Rewrite the data from the line containing "Princípios e aspiração (68, 2330)" through the line containing "Trabalhe conosco (58, 2419)", swapping "Logar" for "Entrar" and keeping everything else the same.

[start Dataset]

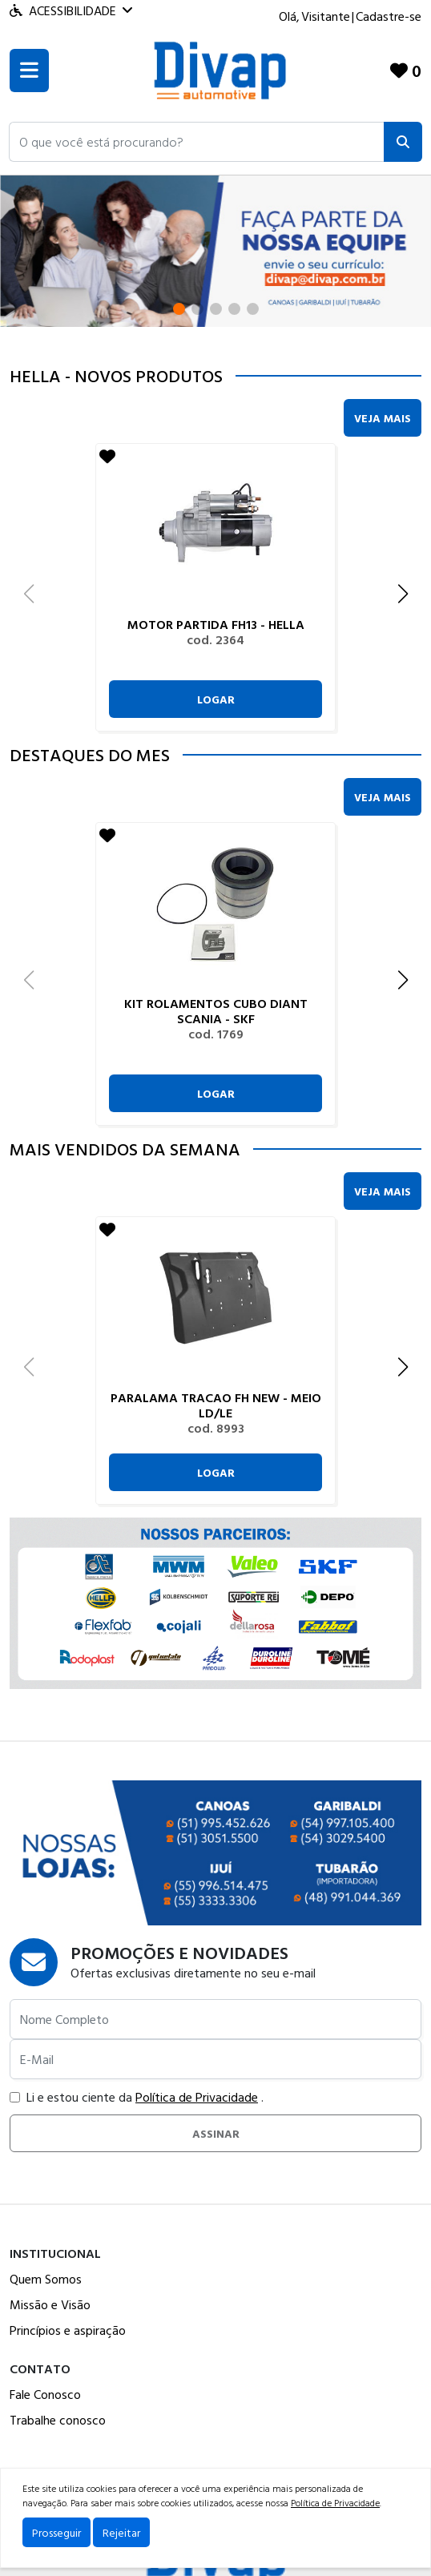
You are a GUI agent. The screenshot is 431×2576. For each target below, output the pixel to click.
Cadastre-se (388, 16)
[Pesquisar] (403, 142)
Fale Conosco (45, 2394)
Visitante (325, 16)
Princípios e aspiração (68, 2330)
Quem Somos (46, 2278)
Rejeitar (121, 2532)
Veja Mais (382, 417)
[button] (197, 142)
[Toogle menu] (29, 70)
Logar (216, 699)
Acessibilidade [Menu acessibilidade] (71, 10)
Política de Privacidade (196, 2096)
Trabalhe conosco (58, 2419)
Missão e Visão (50, 2304)
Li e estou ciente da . (137, 2096)
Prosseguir (56, 2532)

[end Dataset]

_Full output_
Princípios e aspiração (68, 2330)
Quem Somos (46, 2278)
Rejeitar (121, 2532)
Veja Mais (382, 417)
[button] (197, 142)
[Toogle menu] (29, 70)
Entrar (216, 699)
Acessibilidade [Menu acessibilidade] (71, 10)
Política de Privacidade (196, 2096)
Trabalhe conosco (58, 2419)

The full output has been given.